The Indonesian Consulate has agreements with some Saudi hospitals to notify the embassy or consulate, should an Indonesian national be admitted.

Armayeh's serious condition led her hospital stay transferred to King Fahad Hospital in Jeddah.
She underwent plastic surgery performed by team from King Abdullah Hospital at 1am.
She is currently, still receiving treatment.

Her female employer, Madam Hanan Hasin had been arrested.
Before the arrest was made, her employer visited Armayeh at the hospital.
The girl was offered SR18,000 (Rp 52.9 million) for her change of statement.
The offer was flatly turned down.

Although her salary is SR800 per month, she had just sent home SR6.000 Riyal (Rp 14,3 million) to her parents, during her 23 months stint in the Kingdom.

PT Aji Ayahbunda Sejati (AAS), who made Armayeh's presence possible in Saudi Arabia, bear full responsibility of the girl's welfare.

Her family was provided initial financial assistance of Rp 25 million (SR10,500), with insurance of Rp 100 million yet to receive.

PT Aji Ayah Bunda Sejati brought the parents of now 20-year old Armayeh binti Sanuri, to Saudi Arabia to see first hand of their daughter's condition.
The company provides their needs while in Saudi.

****** 

From Frying Pan To Fire Runaway Maids End Up In Harsher Conditions

JEDDAH: Housemaids who flee their sponsors due to bad working conditions to seek work in the black labor market often end up in a situation of jumping out of the frying pan and into the fire.
In many cases they find themselves at the mercy of sleazy labor brokers who send them to work illegally in conditions that are little different from the legal situations, and often much worse. 
“They seize our IDs, lock us up in secluded rooms and make us live in very difficult conditions, which is no less than indentured servitude,” a maid told Arab News on condition she not be named.
Nuriyyah, an Indonesian maid who has been working for two years in Saudi Arabia, describes the situation she found herself in as “slavery” after being legally recruited and brought to the Kingdom. The wage she ended up receiving was not enough to feed her family back home.
“My sponsor often delayed my payment under the pretext that he had other pressing commitments,” she said. “I had no other choice but to flee.”
Nuriyyah said she lived in a small apartment after her escape with a large number of illegal housemaids who came for Haj or Umrah and overstayed their pilgrimage visas.  She said the man who ran the house essentially acted as an illegal-labor broker.
But what Nuriyyah discovered is that people who hire maids illegally often end up being worse than employers who seek workers through legal channels and at greater expense.  “The new employer and his wife used to beat and humiliate me all the time,” she said. “They also took my iqama. I served them for my food only.”

**EXERCISES TO COMPLETE**
(1) Quote the news text about Indonesian housemaids in Saudi Arabia word for word, from "The Indonesian Consulate" up to and including "still receiving treatment.".
(2) In the news text about Indonesian housemaids in Saudi Arabia, how much was Armayeh offered to change her statement?
(3) Continue the news text about Indonesian housemaids in Saudi Arabia from where it stops.

**DATASET EXTRACT**
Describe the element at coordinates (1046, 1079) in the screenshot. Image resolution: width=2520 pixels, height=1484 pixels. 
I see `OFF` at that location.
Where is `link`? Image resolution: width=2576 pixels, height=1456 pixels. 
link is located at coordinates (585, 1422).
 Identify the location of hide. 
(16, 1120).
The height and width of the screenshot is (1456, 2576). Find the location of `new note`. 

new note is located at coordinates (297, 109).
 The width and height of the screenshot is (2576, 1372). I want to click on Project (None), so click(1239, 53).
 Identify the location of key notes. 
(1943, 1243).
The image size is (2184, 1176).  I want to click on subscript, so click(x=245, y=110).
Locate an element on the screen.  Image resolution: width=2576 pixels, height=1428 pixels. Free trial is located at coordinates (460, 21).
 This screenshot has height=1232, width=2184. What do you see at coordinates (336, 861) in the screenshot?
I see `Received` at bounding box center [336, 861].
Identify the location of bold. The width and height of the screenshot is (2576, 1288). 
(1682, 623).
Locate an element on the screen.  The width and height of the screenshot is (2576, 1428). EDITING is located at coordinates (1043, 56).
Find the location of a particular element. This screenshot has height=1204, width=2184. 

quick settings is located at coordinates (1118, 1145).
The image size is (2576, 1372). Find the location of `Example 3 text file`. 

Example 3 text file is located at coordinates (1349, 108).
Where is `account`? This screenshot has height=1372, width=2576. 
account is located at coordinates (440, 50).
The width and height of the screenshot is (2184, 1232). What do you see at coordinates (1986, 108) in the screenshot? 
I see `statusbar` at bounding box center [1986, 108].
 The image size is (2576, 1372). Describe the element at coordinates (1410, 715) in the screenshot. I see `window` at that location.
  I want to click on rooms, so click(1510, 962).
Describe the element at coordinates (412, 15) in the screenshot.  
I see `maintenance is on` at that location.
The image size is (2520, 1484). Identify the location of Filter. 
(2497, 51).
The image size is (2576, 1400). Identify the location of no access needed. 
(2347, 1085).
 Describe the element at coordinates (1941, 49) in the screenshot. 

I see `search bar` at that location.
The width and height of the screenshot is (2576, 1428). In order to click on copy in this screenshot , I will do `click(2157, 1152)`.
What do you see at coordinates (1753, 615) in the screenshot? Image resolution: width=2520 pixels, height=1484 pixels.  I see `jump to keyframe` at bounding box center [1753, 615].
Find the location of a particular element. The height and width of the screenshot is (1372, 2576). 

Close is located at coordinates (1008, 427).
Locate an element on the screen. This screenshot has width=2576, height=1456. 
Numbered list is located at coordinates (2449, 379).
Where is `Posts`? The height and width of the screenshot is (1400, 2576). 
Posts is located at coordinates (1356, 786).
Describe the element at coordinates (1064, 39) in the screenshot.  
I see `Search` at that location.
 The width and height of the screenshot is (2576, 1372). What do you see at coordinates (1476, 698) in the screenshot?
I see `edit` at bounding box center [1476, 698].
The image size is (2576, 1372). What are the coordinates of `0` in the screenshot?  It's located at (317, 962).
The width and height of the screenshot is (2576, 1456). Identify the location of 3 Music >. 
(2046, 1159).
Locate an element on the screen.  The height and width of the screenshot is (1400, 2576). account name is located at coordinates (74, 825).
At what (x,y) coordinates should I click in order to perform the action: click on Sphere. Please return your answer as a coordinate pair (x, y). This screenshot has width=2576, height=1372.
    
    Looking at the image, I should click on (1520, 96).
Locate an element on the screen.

**ANSWERS FOR THIS EXERCISE**
(1)
The Indonesian Consulate has agreements with some Saudi hospitals to notify the embassy or consulate, should an Indonesian national be admitted.

Armayeh's serious condition led her hospital stay transferred to King Fahad Hospital in Jeddah.
She underwent plastic surgery performed by team from King Abdullah Hospital at 1am.
She is currently, still receiving treatment.

(2) SR18,000 (Rp 52.9 million).

(3)
The maid says she has never been paid for her work. Eventually she fled her illegal employers. She ended up under the Sitteen Bridge, a congregation point for foreign laborers who have fled their sponsors in the hope they will be picked up by the police and deported.
Another Indonesian maid, who did not want to be named, said though she had been an adventurer all her life and would work hard to earn money, she had fears that she might fall victim to inhuman practices on the hands of her new employers.
“I now live in a small house with a large number of illegal African and Asian housemaids,” she said. “The brokers who distribute us among their customers do not care much for what will happen to us. They are only after money.”
She added that she was living in very difficult conditions in this house but her need for money would force her to continue.
The unidentified Indonesian housemaid said she witnessed her co-workers being beaten by merciless employers who know that illegal domestic servants are essentially hostages with few choices.
“Many housemaids had similar experiences but were finally able to make some money and go back home. In order to succeed, you have to take chances,” she said.
Commenting on the issue, spokesman for Jeddah police Col. Misfer Al-Juaid said many of the houses that accommodate runaway maids are found in the districts of Al-Bawadi, Ghulail and Kandara.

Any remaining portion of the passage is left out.